Para o presidente nacional da Associação das Empresas Brasileiras de Tecnologia da Informação (Assespro), Ruben Delgado, o desenvolvimento de softwares agregará valor à área de serviços.

Roberto Carlos Mayer, diretor da entidade que representa os empresários do estado de São Paulo, aposta no mercado de serviços em TI, como administração de rede, onde há mais espaço para inovação. O Brasil, por exemplo, tem sistemas bancários avançados em relação à tecnologia da informação aplicada por instituições financeiras no mundo, sobretudo COBOL – uma das mais antigas linguagens de programação ainda em uso.

Mão-de-obra

Há consenso sobre a escassez de profissionais capacitados para este mercado. Mayer explica que as empresas privadas de TI já desenvolvem programas internos de qualificação pessoal, porém para finalidades específicas e ressalta que “para construção de softwares inovadores e que possam competir em escala mundial, é preciso ter gente com formação de ponta [ou seja, mestres e doutores] e isso só será possível aumentando o número de vagas em universidades reconhecidas”.

Ao mesmo tempo, o custo para manter profissionais com título de mestrado e doutorado eleva os encargos sobre a folha de pagamento – uma das principais reclamações dos empresários.

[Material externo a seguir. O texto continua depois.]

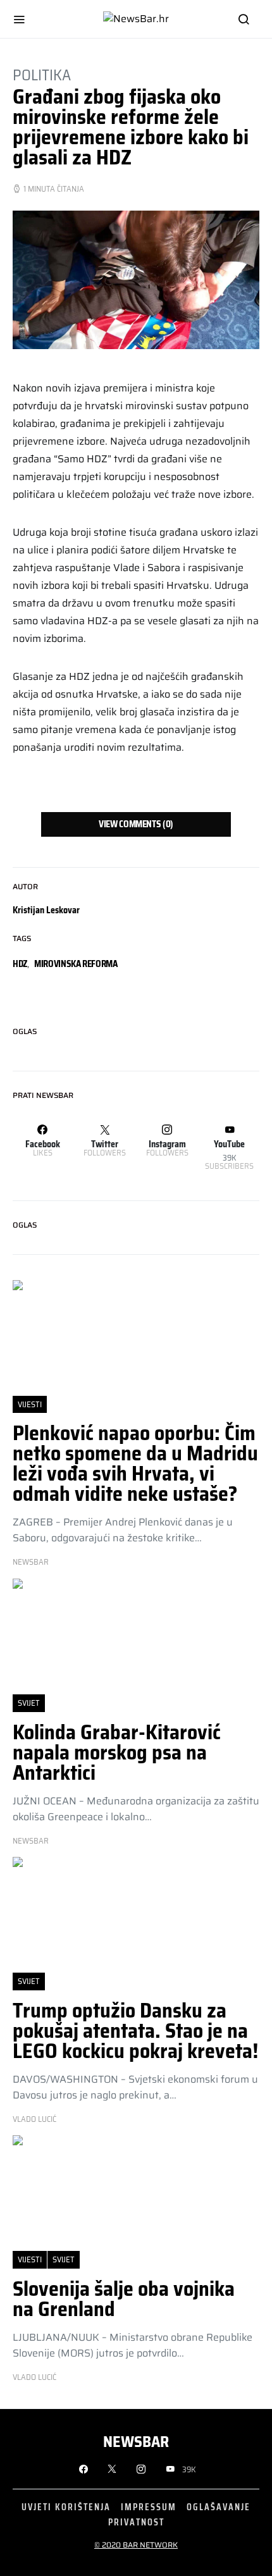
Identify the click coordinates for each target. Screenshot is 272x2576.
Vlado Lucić (34, 2119)
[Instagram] (141, 2469)
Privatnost (136, 2522)
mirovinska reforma (76, 964)
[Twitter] (111, 2469)
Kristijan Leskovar (46, 910)
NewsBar (31, 1562)
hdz (20, 964)
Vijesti (30, 1404)
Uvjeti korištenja (66, 2506)
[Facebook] (83, 2469)
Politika (42, 75)
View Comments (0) (136, 824)
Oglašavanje (218, 2506)
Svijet (29, 1703)
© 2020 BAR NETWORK (136, 2545)
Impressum (148, 2506)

Em março deste ano, o Congresso Nacional aprovou a Lei 11.908/09 estabelecendo no artigo 13-A que as empresas poderão excluir do lucro líquido os custos e despesas com capacitação dos profissionais que atuam no desenvolvimento de softwares.

Políticas públicas


Apesar das dificuldades, o Brasil tem aumentado as exportações no setor. Em 2002 as vendas externas representavam US$ 100. Hoje, o país exporta cerca de 2 bilhões em serviços de TI.
Segundo o diretor-presidente do Instituto Inovação, Paulo Renato Cabral, o desempenho se deu por um conjunto de fatores que passa pelo incentivo governamental, abertura econômica e aumento da capacidade de percepção do mercado consumidor.

Para Delgado, além dos incentivos federais, as ações de organizações de interesse privado, como a Sociedade para a Promoção da Excelência do Software Brasileiro (Softex), foram primordiais para o avanço nacional.

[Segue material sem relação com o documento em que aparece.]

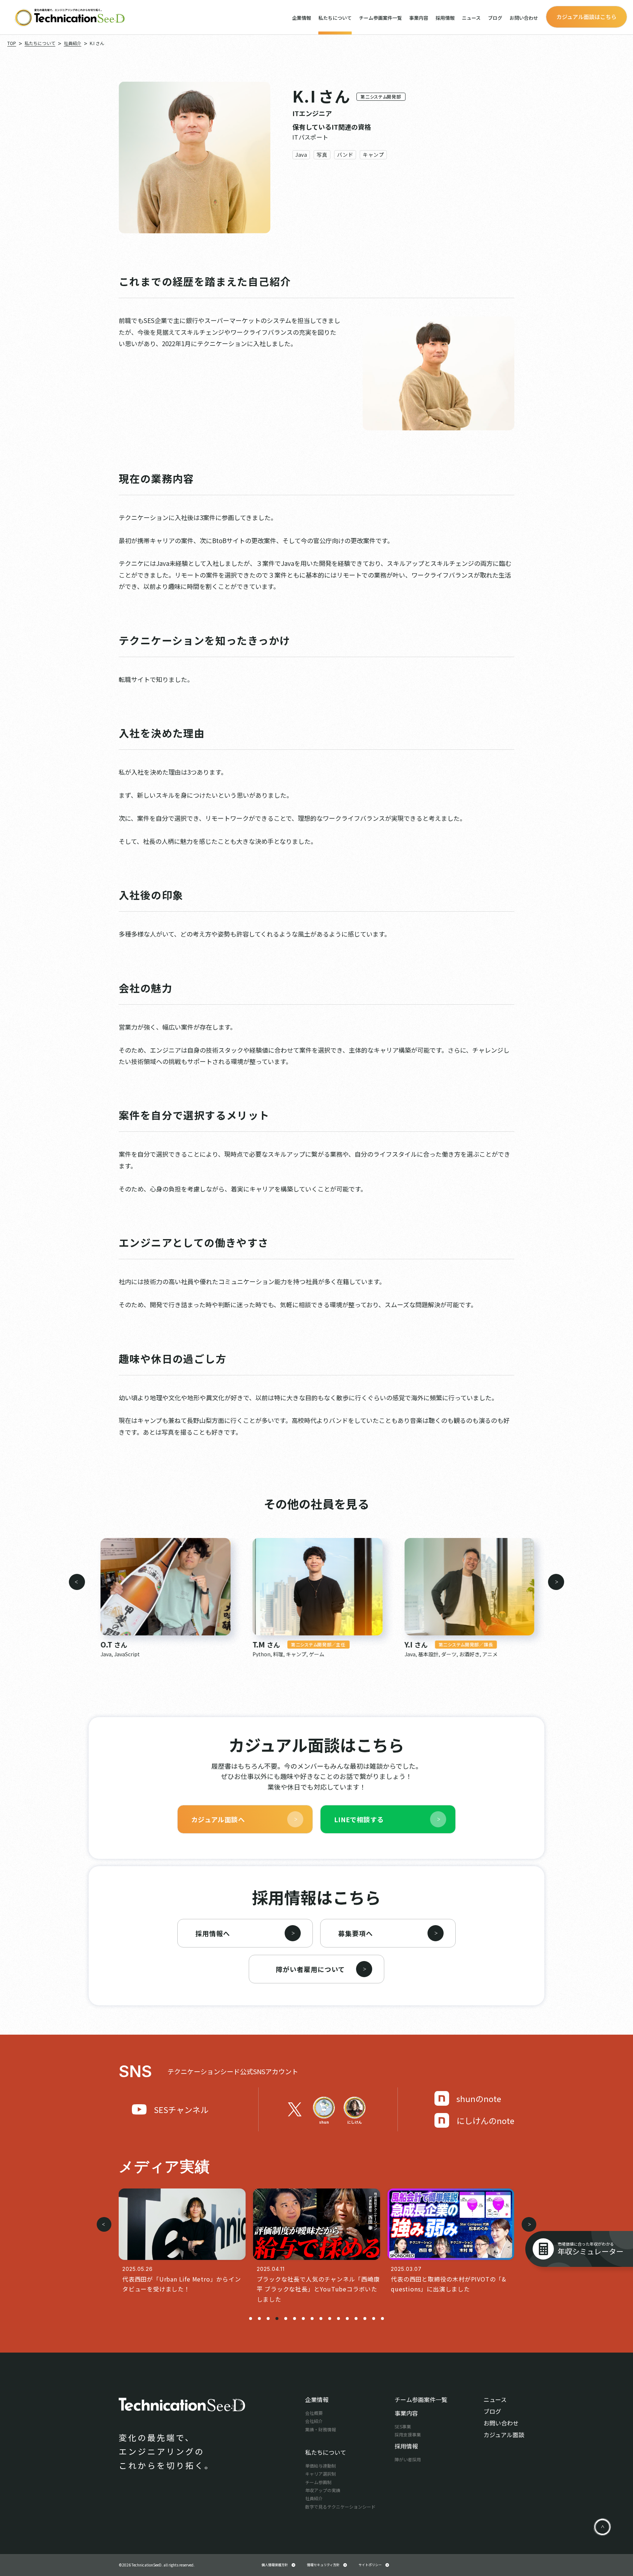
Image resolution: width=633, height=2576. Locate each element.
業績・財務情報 (320, 2429)
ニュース (471, 17)
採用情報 (445, 17)
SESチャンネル (181, 2109)
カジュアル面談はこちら (586, 17)
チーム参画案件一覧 (380, 17)
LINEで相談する (359, 1819)
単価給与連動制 (320, 2465)
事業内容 (418, 17)
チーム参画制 (318, 2482)
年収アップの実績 (322, 2490)
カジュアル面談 (504, 2434)
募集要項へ (355, 1933)
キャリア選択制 (320, 2474)
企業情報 (301, 17)
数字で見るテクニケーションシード (340, 2506)
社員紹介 (314, 2498)
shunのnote (478, 2098)
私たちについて (335, 17)
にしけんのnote (485, 2120)
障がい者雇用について (310, 1969)
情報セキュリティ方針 (323, 2564)
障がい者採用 (408, 2459)
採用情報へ (212, 1933)
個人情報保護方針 (275, 2564)
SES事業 (403, 2426)
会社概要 (314, 2413)
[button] (77, 1582)
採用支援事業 (408, 2434)
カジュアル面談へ (218, 1819)
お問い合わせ (524, 17)
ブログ (495, 17)
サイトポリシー (370, 2564)
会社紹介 (314, 2421)
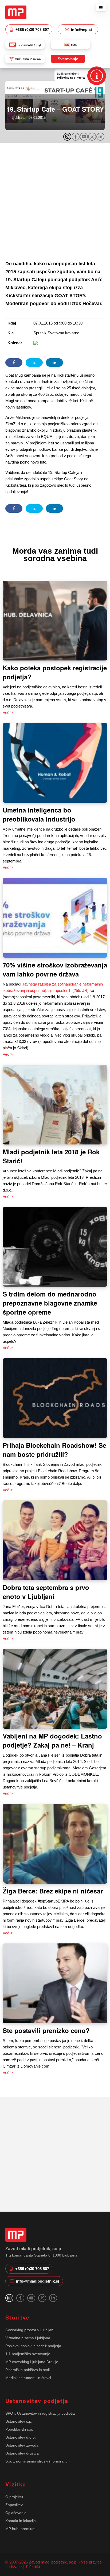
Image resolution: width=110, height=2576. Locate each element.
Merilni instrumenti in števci (28, 2378)
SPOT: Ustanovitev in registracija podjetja (40, 2413)
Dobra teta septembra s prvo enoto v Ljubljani (46, 1592)
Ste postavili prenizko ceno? (46, 2030)
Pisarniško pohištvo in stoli (27, 2370)
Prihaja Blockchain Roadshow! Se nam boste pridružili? (54, 1450)
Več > (8, 712)
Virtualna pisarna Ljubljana (27, 2338)
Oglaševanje (15, 2513)
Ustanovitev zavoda (21, 2445)
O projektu (14, 2497)
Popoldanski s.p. (19, 2429)
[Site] (15, 12)
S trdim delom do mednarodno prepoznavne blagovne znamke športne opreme (50, 1302)
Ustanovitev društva (22, 2453)
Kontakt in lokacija (20, 2521)
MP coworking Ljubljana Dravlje (31, 2362)
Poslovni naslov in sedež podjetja (33, 2346)
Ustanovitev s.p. (18, 2421)
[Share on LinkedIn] (54, 362)
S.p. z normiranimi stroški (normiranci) (37, 2461)
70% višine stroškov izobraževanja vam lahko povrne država (55, 969)
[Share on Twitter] (34, 362)
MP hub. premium (20, 2529)
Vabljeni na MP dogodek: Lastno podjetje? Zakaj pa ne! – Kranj (52, 1740)
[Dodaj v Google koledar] (35, 342)
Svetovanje (68, 59)
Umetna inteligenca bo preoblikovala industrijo (39, 814)
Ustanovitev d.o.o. (20, 2437)
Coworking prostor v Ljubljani (29, 2330)
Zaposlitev (14, 2505)
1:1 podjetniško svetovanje (27, 2354)
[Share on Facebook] (13, 362)
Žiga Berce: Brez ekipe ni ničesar (53, 1890)
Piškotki (32, 2566)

Historicamente os recursos governamentais financiavam a pesquisa básica dentro das universidades. Nos últimos dez anos, Cabral explica que o poder público passou a migrar os incentivos às pesquisas que contribuíssem para melhorar a interação entre academia e setor produtivo, visando aplicação mais rápida e eficiência no ganho econômico dos produtos nacionais.

Atualmente o país vive uma terceira fase da evolução dos investimentos: que é a aplicação direta de recursos nas empresas, por meio das ações de subvenção ou de financiamento. O porta-voz do Instituto Inovação ressalta, no entanto, que apesar de positivas, as ações governamentais carregam “o Brasil antigo”, com seus sistemas burocráticos.

Assespro e Instituto Inovação vêem como importante o desempenho do governo quando se trata de capitalizar setores considerados estratégicos para a economia, como o de TI&C. Entretanto, Delgado, afirma que o desempenho do setor passa “necessariamente” pelas reformas tributária e trabalhista. Já Cabral, entende que nenhum setor produtivo deve depender do Estado para se desenvolver.

A sócia-diretora da Incentivar Consultoria, Christimara Garcia, diz que hoje o país tem uma política de incentivo fiscal alinhada com as políticas de países que são grandes inovadores, “não ficamos longe em matéria de concessão de benefícios. Mas sem dúvida estamos atrás em questão de burocracia”, reforça.

Entretanto, Garcia acha cedo relacionar o crescimento da produção de TI com as políticas governamentais. A Lei de Inovação foi sancionada em 2004, completando apenas 5 anos. Já a Lei de Incentivos Fiscais foi editada em 2005, entrando em vigor em 2006.